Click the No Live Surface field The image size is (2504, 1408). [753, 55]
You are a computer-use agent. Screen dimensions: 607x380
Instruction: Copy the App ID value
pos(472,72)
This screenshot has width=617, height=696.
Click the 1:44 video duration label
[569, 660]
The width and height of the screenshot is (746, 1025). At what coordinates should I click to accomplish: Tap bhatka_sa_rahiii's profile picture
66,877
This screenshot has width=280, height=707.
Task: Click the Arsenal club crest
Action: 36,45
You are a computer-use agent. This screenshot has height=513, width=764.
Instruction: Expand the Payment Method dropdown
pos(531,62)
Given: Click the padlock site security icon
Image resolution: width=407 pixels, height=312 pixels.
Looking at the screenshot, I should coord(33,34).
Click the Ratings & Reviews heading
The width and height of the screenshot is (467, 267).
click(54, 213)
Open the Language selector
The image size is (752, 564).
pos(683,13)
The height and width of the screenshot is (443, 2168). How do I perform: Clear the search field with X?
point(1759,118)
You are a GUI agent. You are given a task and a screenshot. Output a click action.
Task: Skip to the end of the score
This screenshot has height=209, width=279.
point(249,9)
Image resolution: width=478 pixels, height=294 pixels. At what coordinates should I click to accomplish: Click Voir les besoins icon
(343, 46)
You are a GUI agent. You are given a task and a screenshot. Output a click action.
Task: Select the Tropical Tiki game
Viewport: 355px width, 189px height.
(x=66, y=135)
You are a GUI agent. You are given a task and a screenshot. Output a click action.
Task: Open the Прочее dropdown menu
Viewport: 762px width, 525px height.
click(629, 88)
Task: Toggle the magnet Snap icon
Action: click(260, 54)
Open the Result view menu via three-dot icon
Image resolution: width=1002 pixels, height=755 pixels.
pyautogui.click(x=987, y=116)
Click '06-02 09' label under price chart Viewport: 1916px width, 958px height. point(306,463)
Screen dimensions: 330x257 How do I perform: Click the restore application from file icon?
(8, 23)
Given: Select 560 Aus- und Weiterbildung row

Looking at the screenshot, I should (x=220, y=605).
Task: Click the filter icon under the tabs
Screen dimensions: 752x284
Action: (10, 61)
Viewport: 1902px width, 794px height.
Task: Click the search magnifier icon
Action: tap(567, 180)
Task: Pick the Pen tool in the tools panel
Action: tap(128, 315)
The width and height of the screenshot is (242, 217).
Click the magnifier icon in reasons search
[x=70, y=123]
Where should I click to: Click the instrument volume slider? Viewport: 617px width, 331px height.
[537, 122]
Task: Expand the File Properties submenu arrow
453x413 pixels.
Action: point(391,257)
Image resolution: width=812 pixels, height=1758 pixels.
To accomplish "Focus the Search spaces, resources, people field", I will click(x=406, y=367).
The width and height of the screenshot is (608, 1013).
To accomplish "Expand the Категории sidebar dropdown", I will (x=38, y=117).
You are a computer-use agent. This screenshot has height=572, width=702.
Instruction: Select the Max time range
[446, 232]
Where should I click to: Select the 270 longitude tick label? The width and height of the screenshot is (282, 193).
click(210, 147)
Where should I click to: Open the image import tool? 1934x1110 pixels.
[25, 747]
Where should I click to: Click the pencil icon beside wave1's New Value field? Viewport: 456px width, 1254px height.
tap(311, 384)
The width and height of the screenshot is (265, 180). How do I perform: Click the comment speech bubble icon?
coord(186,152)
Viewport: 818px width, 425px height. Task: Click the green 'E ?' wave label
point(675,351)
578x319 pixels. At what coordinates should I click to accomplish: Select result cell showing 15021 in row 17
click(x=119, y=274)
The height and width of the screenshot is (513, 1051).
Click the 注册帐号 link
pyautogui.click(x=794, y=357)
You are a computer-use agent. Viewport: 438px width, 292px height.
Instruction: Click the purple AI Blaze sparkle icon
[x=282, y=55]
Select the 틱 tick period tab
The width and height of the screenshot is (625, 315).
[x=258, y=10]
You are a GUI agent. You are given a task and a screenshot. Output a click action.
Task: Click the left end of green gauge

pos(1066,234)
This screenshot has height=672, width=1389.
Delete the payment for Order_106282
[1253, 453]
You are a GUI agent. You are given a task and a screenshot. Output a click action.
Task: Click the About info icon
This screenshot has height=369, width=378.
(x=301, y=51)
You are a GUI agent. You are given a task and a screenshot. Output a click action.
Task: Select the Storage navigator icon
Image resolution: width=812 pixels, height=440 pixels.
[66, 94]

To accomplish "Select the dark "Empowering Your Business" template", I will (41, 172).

# # #

* STATED GOAL
Extract the lines above verbatim, covering every item in the block.

* TASK SOLUTION
Click the No Live Surface field The image size is (2504, 1408). [753, 55]
You are a computer-use agent. Screen dimensions: 607x380
Instruction: Copy the App ID value
pos(472,72)
This screenshot has width=617, height=696.
Click the 1:44 video duration label
[569, 660]
The width and height of the screenshot is (746, 1025). At what coordinates should I click to accomplish: Tap bhatka_sa_rahiii's profile picture
66,877
This screenshot has width=280, height=707.
Task: Click the Arsenal club crest
Action: 36,45
You are a computer-use agent. This screenshot has height=513, width=764.
Instruction: Expand the Payment Method dropdown
pos(531,62)
Given: Click the padlock site security icon
Image resolution: width=407 pixels, height=312 pixels.
Looking at the screenshot, I should coord(33,34).
Click the Ratings & Reviews heading
The width and height of the screenshot is (467, 267).
click(54, 213)
Open the Language selector
The image size is (752, 564).
pos(683,13)
The height and width of the screenshot is (443, 2168). How do I perform: Clear the search field with X?
point(1759,118)
You are a GUI agent. You are given a task and a screenshot. Output a click action.
Task: Skip to the end of the score
This screenshot has height=209, width=279.
point(249,9)
Image resolution: width=478 pixels, height=294 pixels. At what coordinates should I click to accomplish: Click Voir les besoins icon
(343, 46)
You are a GUI agent. You are given a task and a screenshot. Output a click action.
Task: Select the Tropical Tiki game
Viewport: 355px width, 189px height.
(x=66, y=135)
You are a GUI agent. You are given a task and a screenshot. Output a click action.
Task: Open the Прочее dropdown menu
Viewport: 762px width, 525px height.
click(629, 88)
Task: Toggle the magnet Snap icon
Action: click(260, 54)
Open the Result view menu via three-dot icon
Image resolution: width=1002 pixels, height=755 pixels.
pyautogui.click(x=987, y=116)
Click '06-02 09' label under price chart Viewport: 1916px width, 958px height. point(306,463)
Screen dimensions: 330x257 How do I perform: Click the restore application from file icon?
(8, 23)
Given: Select 560 Aus- und Weiterbildung row

Looking at the screenshot, I should (x=220, y=605).
Task: Click the filter icon under the tabs
Screen dimensions: 752x284
Action: (10, 61)
Viewport: 1902px width, 794px height.
Task: Click the search magnifier icon
Action: tap(567, 180)
Task: Pick the Pen tool in the tools panel
Action: tap(128, 315)
The width and height of the screenshot is (242, 217).
Click the magnifier icon in reasons search
[x=70, y=123]
Where should I click to: Click the instrument volume slider? Viewport: 617px width, 331px height.
[537, 122]
Task: Expand the File Properties submenu arrow
453x413 pixels.
Action: point(391,257)
Image resolution: width=812 pixels, height=1758 pixels.
To accomplish "Focus the Search spaces, resources, people field", I will click(x=406, y=367).
The width and height of the screenshot is (608, 1013).
To accomplish "Expand the Категории sidebar dropdown", I will (x=38, y=117).
You are a computer-use agent. This screenshot has height=572, width=702.
Instruction: Select the Max time range
[446, 232]
Where should I click to: Select the 270 longitude tick label? The width and height of the screenshot is (282, 193).
click(210, 147)
Where should I click to: Open the image import tool? 1934x1110 pixels.
[25, 747]
Where should I click to: Click the pencil icon beside wave1's New Value field? Viewport: 456px width, 1254px height.
tap(311, 384)
The width and height of the screenshot is (265, 180). How do I perform: Click the comment speech bubble icon?
coord(186,152)
Viewport: 818px width, 425px height. Task: Click the green 'E ?' wave label
point(675,351)
578x319 pixels. At what coordinates should I click to accomplish: Select result cell showing 15021 in row 17
click(x=119, y=274)
The height and width of the screenshot is (513, 1051).
Click the 注册帐号 link
pyautogui.click(x=794, y=357)
You are a computer-use agent. Viewport: 438px width, 292px height.
Instruction: Click the purple AI Blaze sparkle icon
[x=282, y=55]
Select the 틱 tick period tab
The width and height of the screenshot is (625, 315).
[x=258, y=10]
You are a GUI agent. You are given a task and a screenshot. Output a click action.
Task: Click the left end of green gauge

pos(1066,234)
This screenshot has height=672, width=1389.
Delete the payment for Order_106282
[1253, 453]
You are a GUI agent. You are given a task and a screenshot. Output a click action.
Task: Click the About info icon
This screenshot has height=369, width=378.
(x=301, y=51)
You are a GUI agent. You are given a task and a screenshot. Output a click action.
Task: Select the Storage navigator icon
Image resolution: width=812 pixels, height=440 pixels.
[66, 94]

To accomplish "Select the dark "Empowering Your Business" template", I will (41, 172).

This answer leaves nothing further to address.